# Written exercise
Recast everything from the start of the entries down to and including the line containing "pos(96,417)" as a Markdown table, with a row number under n and the line under Line. Leave out blank lines.

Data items
--- begin ---

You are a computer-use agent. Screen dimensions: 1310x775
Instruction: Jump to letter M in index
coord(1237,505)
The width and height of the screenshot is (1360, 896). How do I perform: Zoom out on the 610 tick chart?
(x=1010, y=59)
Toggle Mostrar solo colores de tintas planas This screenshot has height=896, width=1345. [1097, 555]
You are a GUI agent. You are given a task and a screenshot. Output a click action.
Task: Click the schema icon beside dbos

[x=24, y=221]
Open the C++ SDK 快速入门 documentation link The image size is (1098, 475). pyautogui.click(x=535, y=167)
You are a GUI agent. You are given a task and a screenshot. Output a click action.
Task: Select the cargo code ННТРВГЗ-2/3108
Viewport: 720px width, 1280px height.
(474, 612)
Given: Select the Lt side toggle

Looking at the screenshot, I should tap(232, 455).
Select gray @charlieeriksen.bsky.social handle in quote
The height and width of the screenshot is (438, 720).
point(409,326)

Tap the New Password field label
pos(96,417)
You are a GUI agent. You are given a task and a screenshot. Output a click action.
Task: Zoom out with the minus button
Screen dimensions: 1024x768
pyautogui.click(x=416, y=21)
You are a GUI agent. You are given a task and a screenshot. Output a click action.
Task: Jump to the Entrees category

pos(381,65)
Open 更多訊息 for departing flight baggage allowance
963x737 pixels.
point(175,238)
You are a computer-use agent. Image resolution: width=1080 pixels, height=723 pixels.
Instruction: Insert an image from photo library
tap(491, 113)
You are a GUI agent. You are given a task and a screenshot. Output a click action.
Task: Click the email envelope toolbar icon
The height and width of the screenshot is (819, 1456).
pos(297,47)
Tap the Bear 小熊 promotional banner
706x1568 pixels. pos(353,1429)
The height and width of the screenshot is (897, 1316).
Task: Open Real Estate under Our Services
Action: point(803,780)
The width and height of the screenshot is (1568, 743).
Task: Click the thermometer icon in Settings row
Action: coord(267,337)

--- end ---

# Output for this exercise
| n | Line |
|---|---|
| 1 | You are a computer-use agent. Screen dimensions: 1310x775 |
| 2 | Instruction: Jump to letter M in index |
| 3 | coord(1237,505) |
| 4 | The width and height of the screenshot is (1360, 896). How do I perform: Zoom out on the 610 tick chart? |
| 5 | (x=1010, y=59) |
| 6 | Toggle Mostrar solo colores de tintas planas This screenshot has height=896, width=1345. [1097, 555] |
| 7 | You are a GUI agent. You are given a task and a screenshot. Output a click action. |
| 8 | Task: Click the schema icon beside dbos |
| 9 | [x=24, y=221] |
| 10 | Open the C++ SDK 快速入门 documentation link The image size is (1098, 475). pyautogui.click(x=535, y=167) |
| 11 | You are a GUI agent. You are given a task and a screenshot. Output a click action. |
| 12 | Task: Select the cargo code ННТРВГЗ-2/3108 |
| 13 | Viewport: 720px width, 1280px height. |
| 14 | (474, 612) |
| 15 | Given: Select the Lt side toggle |
| 16 | Looking at the screenshot, I should tap(232, 455). |
| 17 | Select gray @charlieeriksen.bsky.social handle in quote |
| 18 | The height and width of the screenshot is (438, 720). |
| 19 | point(409,326) |
| 20 | Tap the New Password field label |
| 21 | pos(96,417) |